Overbilling found in Mental Health Program

Private mental health providers have overcharged the government about
$45 million for a basic, widely used service, a state official said
Thursday.
Until the companies pay the money back, the state is withholding 10 percent
of what they earn as they continue to treat patients.
The state discovered the overcharges when mental health officials reviewed
records of patients who were getting a service called community support.
The reviewers reported thousands of cases of misuse. More than a third of
the clients getting the service did not need it, and companies were spending
too much time on more than 80 percent of the people who needed help. The
state is trying to get money back from 185 providers. It withheld about
$900,000 from a recent round of payments.
Tara Larson, an assistant director in the state Medicaid office, told a
legislative commission Thursday that the overcharge figures were based on
"preliminary work," and that the final numbers aren't in.

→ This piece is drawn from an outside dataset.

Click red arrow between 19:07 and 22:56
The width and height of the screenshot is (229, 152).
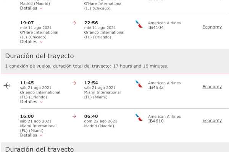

Companies started offering community support to children and adults in March
2006. Company workers are supposed to teach skills such as anger control to
people who are mentally ill or are substance abusers, and find patients
other help they might need so they can live at home, stay in school, or find
and keep jobs.
The bills for community support started rolling in, to the tune of
$842 million last year -- hundreds of millions more than the state expected.
As costs ballooned, state officials and startled legislators tried to clamp
down on the companies. The legislature passed a law trying to regulate the
service, and the state Department of Health and Human Services recently
announced new controls.
Costs continue to rise. Over the past four months, the state spent $88
million more for community support than expected. The rate of spending would
exceed this year's $805 million budget for the service.
"This thing's out of control, and for the life of me, I don't see it getting
any better," said Sen. Martin Nesbitt, an Asheville Democrat who helps run a
legislative committee overseeing the mental health system.
Last week, the state said no new companies seeking to be paid with
government money would be allowed to sign up to offer the service.
While new sign-ups are on hold, state officials said they would tighten
rules for worker training and and company qualifications.
The state also wants to rewrite rules to make it easier to take away
permission for companies to bill the government.